A lot of my work at 3Sharp involves working with virtual machines. (And when I say "a lot" I really mean "the majority.") When it comes to working with virtual machines, I have a choice: I can use Virtual PC or Virtual Server. Non-Microsoft virtualization environments offer some nice features, but I usually can't use them for some reason or other. Given my choices, I tend to stick with Virtual Server; it isn't quite as user-friendly in some options as Virtual PC, but it doesn't have some of the brain-dead limitations either.
Today, I found a new way in which Virtual Server helps break machines, at least if you operate it in PEBCAK[1] mode. Let me 'splain. I had to deploy a new test lab environment consisting of six virtual machines configured as a single-domain Active Directory forest with a DNS name of contoso.demo and a NetBIOS name of CONTOSO. The only spare machines that we had to run these virtual machines, which are fairly resource-intensive, were a pair of 64-bit servers hanging around after having just been used for a different project. They were still configured as part of their test domain contoso.com with a NetBIOS name of CONTOSO. Now, I might have expected there to be some problems based on the recurring NetBIOS domain name, but when I deployed the VMs everything worked out fine.
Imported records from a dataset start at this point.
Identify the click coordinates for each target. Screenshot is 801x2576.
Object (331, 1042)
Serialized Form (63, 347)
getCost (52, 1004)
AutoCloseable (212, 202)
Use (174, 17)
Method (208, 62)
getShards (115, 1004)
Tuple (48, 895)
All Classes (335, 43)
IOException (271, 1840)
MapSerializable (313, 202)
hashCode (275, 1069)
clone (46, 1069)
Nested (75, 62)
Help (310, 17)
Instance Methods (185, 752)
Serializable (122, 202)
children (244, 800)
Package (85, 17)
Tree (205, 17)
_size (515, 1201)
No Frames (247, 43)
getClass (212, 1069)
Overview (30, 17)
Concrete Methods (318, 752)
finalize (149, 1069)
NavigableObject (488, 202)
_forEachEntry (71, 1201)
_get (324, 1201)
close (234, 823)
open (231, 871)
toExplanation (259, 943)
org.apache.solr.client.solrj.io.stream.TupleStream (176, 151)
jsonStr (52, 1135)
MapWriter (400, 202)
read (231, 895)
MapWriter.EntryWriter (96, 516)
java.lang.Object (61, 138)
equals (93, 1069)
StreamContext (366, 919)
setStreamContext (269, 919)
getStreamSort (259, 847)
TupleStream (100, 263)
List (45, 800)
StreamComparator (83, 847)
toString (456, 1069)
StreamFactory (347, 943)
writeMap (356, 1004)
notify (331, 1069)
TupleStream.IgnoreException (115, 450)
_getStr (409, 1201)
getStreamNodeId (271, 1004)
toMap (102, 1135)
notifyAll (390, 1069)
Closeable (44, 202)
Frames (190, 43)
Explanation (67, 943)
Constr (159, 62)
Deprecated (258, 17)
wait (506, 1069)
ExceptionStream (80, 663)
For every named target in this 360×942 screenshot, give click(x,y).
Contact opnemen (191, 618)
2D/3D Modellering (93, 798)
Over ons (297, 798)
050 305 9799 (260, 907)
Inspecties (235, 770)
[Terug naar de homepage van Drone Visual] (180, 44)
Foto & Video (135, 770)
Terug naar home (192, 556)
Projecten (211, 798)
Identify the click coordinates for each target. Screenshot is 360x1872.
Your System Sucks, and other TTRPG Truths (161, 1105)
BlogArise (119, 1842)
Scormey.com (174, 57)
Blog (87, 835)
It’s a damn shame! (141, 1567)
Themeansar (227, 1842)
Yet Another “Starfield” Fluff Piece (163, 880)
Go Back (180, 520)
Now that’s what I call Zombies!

Since I had the six VMs split over two machines, I threw a crossover cable onto the second network adapters on the hosts, changed the Internal network to bind to those adapters, and away I went.
Unfortunately, I needed to be able to pass data in and out of the test network, so I did was has become my standard practice: shut down one of the machines (usually the DC, since it inevtiably ends up doing the least amount of work in my labs) and configure a second network interface, bound to the external network. I made the changes and started the VM back up...and suddenly the host falls off the network. Can't talk to the VS web page, can't ping it, can't RDP to it. I walk into the server room and check the console -- no, it's still running, but I can't logon using the cached domain credentials and the local admin password isn't taking. What's going on here?
To make a long story short, I did more poking around and finally came up with a theory. As far as I can tell, what happened was that when the DC started up, about the time the Netlogon service started up and it began registering itself with NetBIOS, it would cause the host's network stack to flip out. The host, you see, was a member of a CONTOSO domain already, and to have another one get announced through its physical interface was apparently too much. My fix was to remove the external network interface; instead, I'll just use a two-step copy process to move data in and out (once from the external network to the host, the second from the host to the guest).
I don't have time to play with it and figure out exactly what happened; is it a quirk of this network driver, of 64-bit Windows Server, or a generic "don't do this" kind of bug with VMs? Does it happen under VPC too? While I wish I could track this down, the reality is that I don't have the time.
[1] Problem Exists Between Chair And Keyboard. Related to the infamous I-D-Ten-T error.